The HARBOR trial evaluated the use of ranibizumab for the treatment of neovascular age-related macular degeneration among treatment-naive patients. For 24 months, investigators randomly assigned trial participants to receive either 0.5 mg of intravitreal ranibizumab monthly or 2 mg as needed.
“There is no set way to look at variability in these patients,” Sheth said. “There is no set way to look at fluctuations. So, we created a framework to try to quantify that.”
For the post hoc analysis, the researchers included patients from HARBOR who had 16 or more evaluable OCT images taken during month 3 and best corrected visual acuity (BCVA) at baseline and month 24.
“We looked for big fluctuations in OCT’s — that could be the OCT got a lot worse and then got a lot better. The theory behind that is there is an accordion effect on the retina,” Sheth explained. “If you start stretching it out, squeezing it back together, stretching it out, squeezing it back together — that’s actually where damage can happen.”
According to the abstract and presentation, the analysis comprised 849 patients, with 427 randomly assigned to receive monthly doses of ranibizumab and 422 randomly assigned to receive treatment as needed. Patients treated as needed demonstrated more bounces in CFT from month 3 to month 24 compared with patients treated monthly (95% CI, 8.5 [8-9] vs. 3.4 [2.9-3.9]).
When divided — the as-needed group was divided into quartiles — the researchers demonstrated that patients with the least amount of OCT fluctuation demonstrated 10.6 letters of vision gain at month 24 vs. 6.5 letters gained by the quartile demonstrating the most OCT fluctuations. The researchers looked at the type of fluid and its impact on vision gains as well. They demonstrated that in the as-needed group, subretinal fluid (SRF) fluctuations did not appear to impact vision gains at 24 months. Intraretinal fluid (IRF) fluctuations, however, did appear to correlate to vision gains with patients who experienced the least amount of fluctuation in IRF, demonstrating 10.1 letters of vision gained vs. the group demonstrating the most amount of IRF fluctuation — gaining only 5.6 letters at 24 months.
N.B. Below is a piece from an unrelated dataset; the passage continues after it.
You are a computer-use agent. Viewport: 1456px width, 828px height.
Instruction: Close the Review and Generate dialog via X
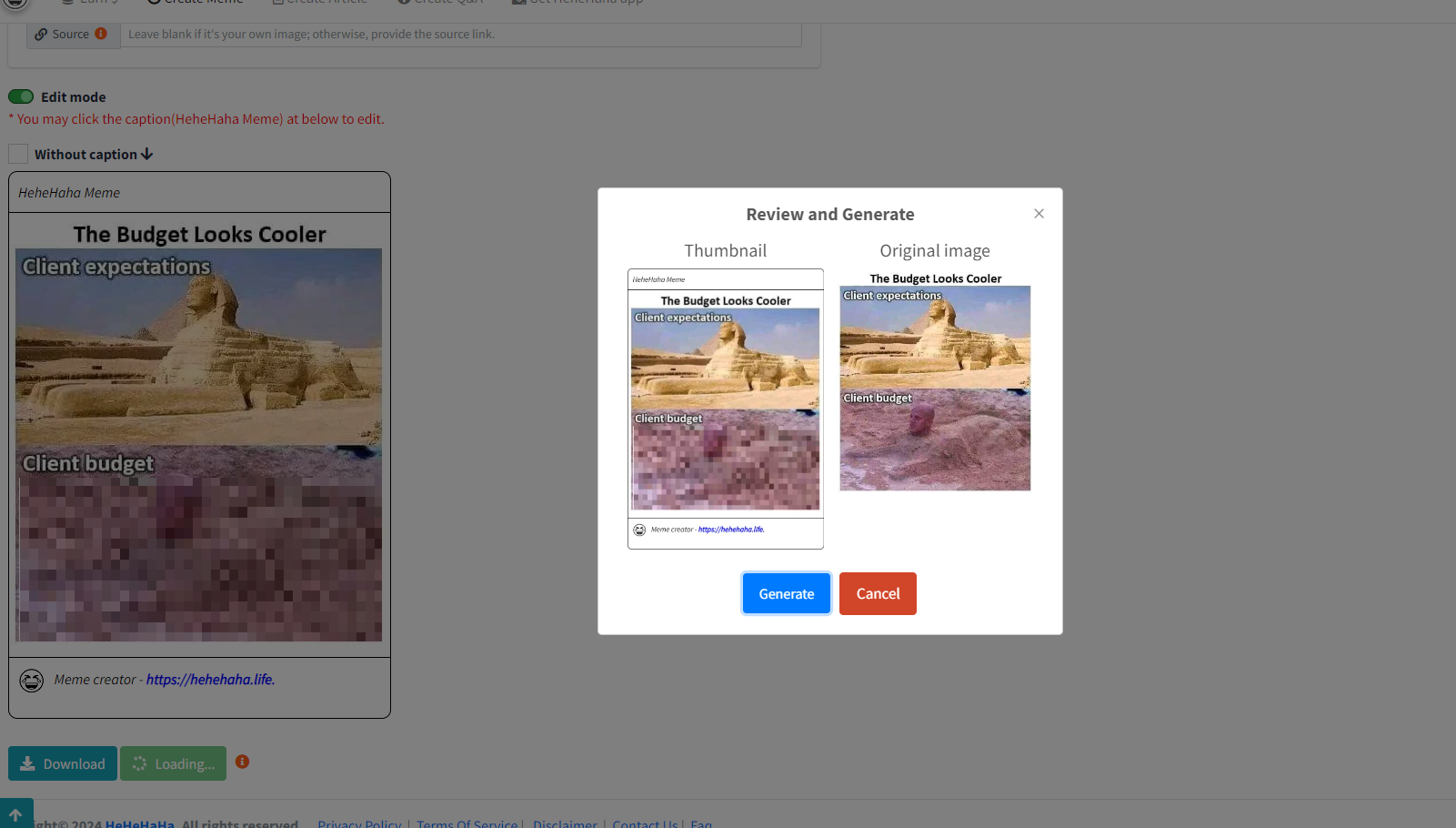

The investigators suggested that future research should focus on the impact of early CFT bounces on longer-term treatment responses.
“We took an old data set and we started to dig a little deeper; we found some patterns that we believe are meaningful. A lot of this type of interesting information is out there already,” Sheth said. “We just have to start asking the right questions and figure out how to dig into some of these previous data sets.”